───── PASSAGE GIVEN

It was probably already the case in the first book but if so, I didn't notice, but I liked it here: the use of "meteoric" to mean essentially "catastrophic" was a neat touch.
Oh, and Florence being a "real" figure who inspired Uhura in Star Trek was cute! I was thinking that her role in communications felt kind of Uhura-like, and then that turned out to be intentional: nice!
Quote:
"Maybe I could get him [the reporter] to take Parker's photo with a single punch card." (Elma's enduring indignation at the stupid photo where Nathan is 'explaining' a single punch card to her was one of my favorite things.)
41. Mary Robinette Kowal, The Relentless Moon (Lady Astronaut 3) -- this one was less to my taste. I had not realized when I started that it had a different POV character, and I also did not realize that it was a different genre -- not space adventure but like a spy thriller thing, IN SPACE. I also did not realize, until I started, that the book was taking place during a portion of the same timeframe that The Fated Sky had already covered, which means that on the one hand, I knew how some things were going to turn out going in, but there were also enough things I did not know that there was a reasonable amount of suspense anyway, and it also managed to cast some things from book 2 in new light. But I missed the Space Adventure which I guess are one of the things that most attracts me to this series, and while she was an interesting character, I didn't like Nicole as much as I like Elma, so it wasn't as fun to spend time with her. The book was OK, and interesting additional facet to the universe, but not one I liked as much on its own.
I guess a lot of the charm of the prior two books is Elma as narrator and her excitement about space. Nicole is interestingly complex, and I appreciated the way her mind works, always evaluating angles and appearances and thinking through the possibilities of a nefarious mind (Elma can be very naive; Nicole is anything but), but I just... didn't want to spend a whole bunch of hours with her (and this is a much longer book than the Elma ones, so it was quite a few hours). I was amused at Nicole's exasperation with Elma and Nathan's cutesy rocket innuendo, and Elma's general shelteredness when it comes to sex, and also using "woman talking about sex" powers to discomfit men, like with the cat-o'-nine-tails bit. I was less interested in Spoilers from here her Swiss school/spy shenanigans background, but it I suppose it was handy for explaining her clearance and making her the protagonist of this particular story. I was also amused to see how quickly Nicole figured out that Elma and Nathan were sending secret messages to each other; OK, Nathan was not at his best when asking her for the book and the teletype garbage, but still, that took all of a single conversation XD The thing that bugged me, I guess, besides just not really clicking with Nicole as a person, is that for the first part of the book she kept doing things/trying to do things that were ill-advised and did not work out well, and then doing the same sort of thing again -- not the same ill-advised things, but pushing herself beyond what she was capable of sustaining in different circumstances. Which, Elma definitely makes mistakes as well, but hers tend to be ones of well-meaning cluelessness, and she does learn from them. With Nicole, I felt like her ambition, and the pilot's pretense of invulnerability, kept driving her to attempt things that ended badly, and I find that a lot less sympathetic as a flaw. And I assume the anorexia thing was well done, and is no less important to have representation for than something like Elma's anxiety, but unlike Elma's anxiety, which, I dunno, felt more plot-relevant I guess, I found the "what did you have for lunch" stuff just kind of tedious. It felt kind of like "what mental health awareness issue shall we give Nicole instead of Elma's anxiety", which might not be fair, but eh, I figure if I had enjoyed this aspect more, that thought wouldn't have occurred to me / would have been overtaken by appreciation of what MRK was doing there, and it was not.

──────────
───── DATASET

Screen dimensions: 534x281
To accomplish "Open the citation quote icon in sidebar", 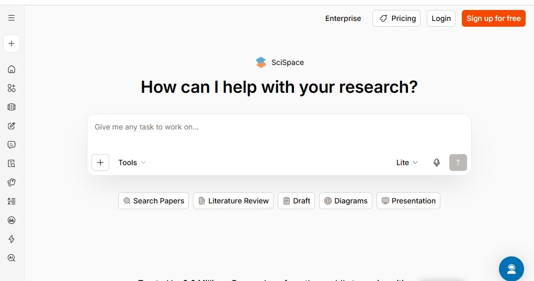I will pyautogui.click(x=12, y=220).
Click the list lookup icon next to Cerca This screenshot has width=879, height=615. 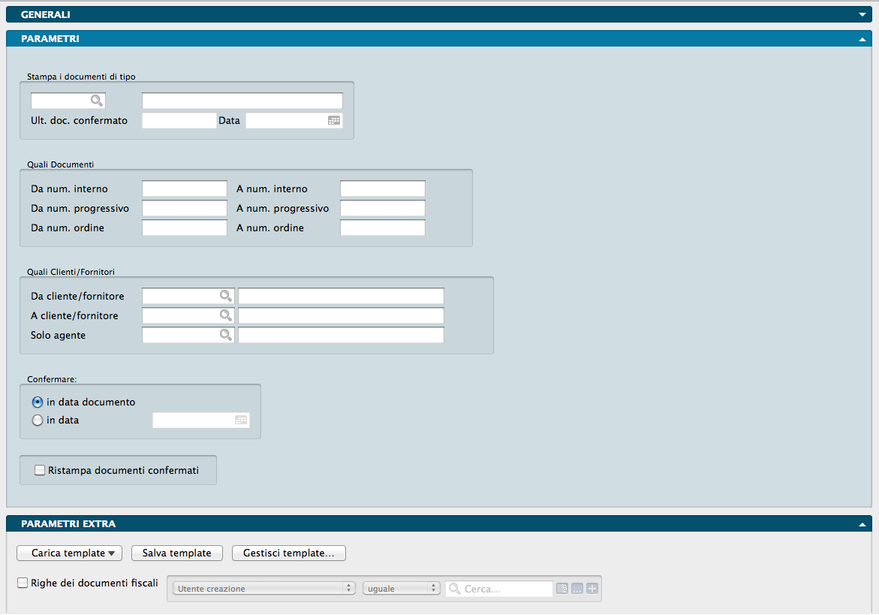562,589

──────────
───── DATASET

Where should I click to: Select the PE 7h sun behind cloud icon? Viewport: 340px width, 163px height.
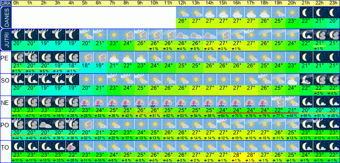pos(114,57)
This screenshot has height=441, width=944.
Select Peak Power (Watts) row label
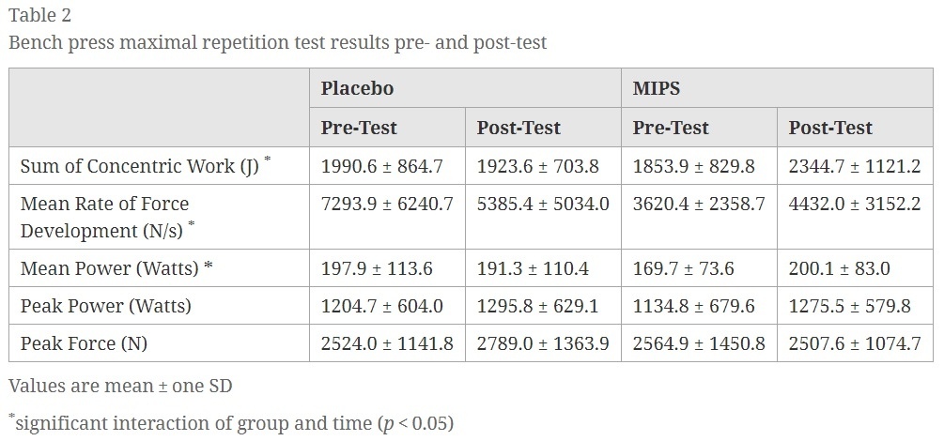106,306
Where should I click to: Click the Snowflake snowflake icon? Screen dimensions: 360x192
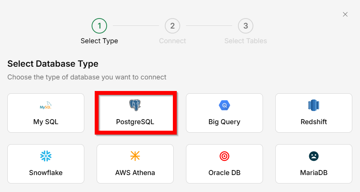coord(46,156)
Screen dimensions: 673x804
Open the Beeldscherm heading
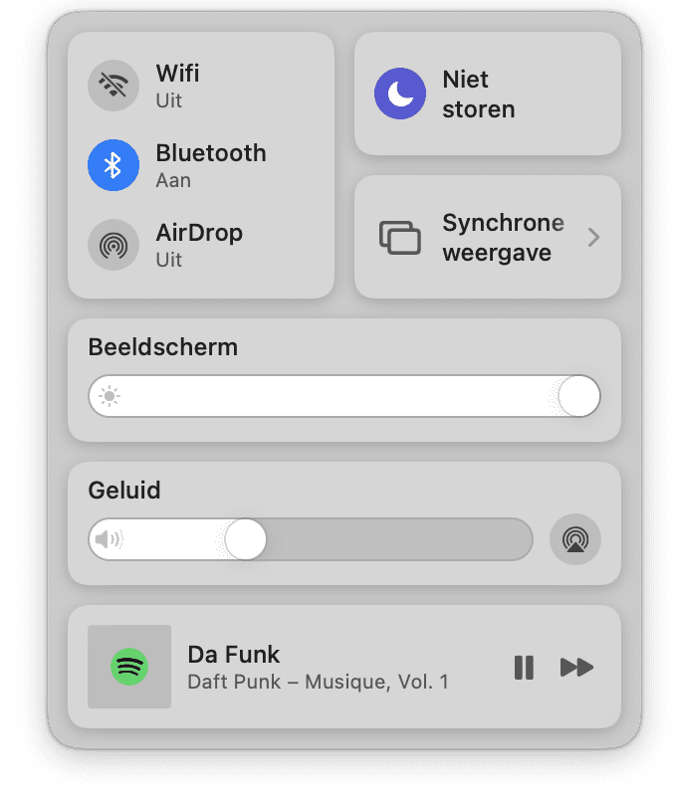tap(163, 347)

──────────

* _REQUESTS_:
- a) In the book review, what does the reviewer say "meteoric" is used to mean?
- b) Switch "Uhura" to "Nyota" in the book review, beginning at the words "It was probably" and stopping after "my favorite things.)".
- c) Resume the book review from where it stops.

* _TASK-BY-TASK OUTPUTS_:
- a) Essentially "catastrophic."

- b)
It was probably already the case in the first book but if so, I didn't notice, but I liked it here: the use of "meteoric" to mean essentially "catastrophic" was a neat touch.
Oh, and Florence being a "real" figure who inspired Nyota in Star Trek was cute! I was thinking that her role in communications felt kind of Nyota-like, and then that turned out to be intentional: nice!
Quote:
"Maybe I could get him [the reporter] to take Parker's photo with a single punch card." (Elma's enduring indignation at the stupid photo where Nathan is 'explaining' a single punch card to her was one of my favorite things.)

- c)
The spy story -- OK, this was interesting, because I knew from Fated Sky that Curtis Frye was (one of) the bad guys, and I was pretty sure that if Frisch had been really implicated that would've come up, but we do also know that the Mars Expedition crew was getting censored news, so other people being also involved was still a possibility. And I liked the way the stuff with Curt was handled: even knowing he WAS the bad guy, he was pretty likable and convincing a lot of the time, and one could admire his calm and try to figure out the details of where he was bluffing and where he wasn't -- the tension of the story was still preserved, which is pretty cool considering book 2 spoiled the "big bad". Some of it got to be a bit ridiculous though and went beyond my suspension of disbelief, like all the people with F-names being involved or not-involved in various tangential ways (Birgit Furst and the affair, Frisch acting hazy under the poison, Faustino with his mostly-unrelated death due to trying to ski on the moon), all the stuff with handwriting and codes and who checked out the book when and for whom. In general that middle section where they're chasing the suspected saboteurs around the moon felt like it went on too long; the individual bits were fine, but did there have to be that many of them?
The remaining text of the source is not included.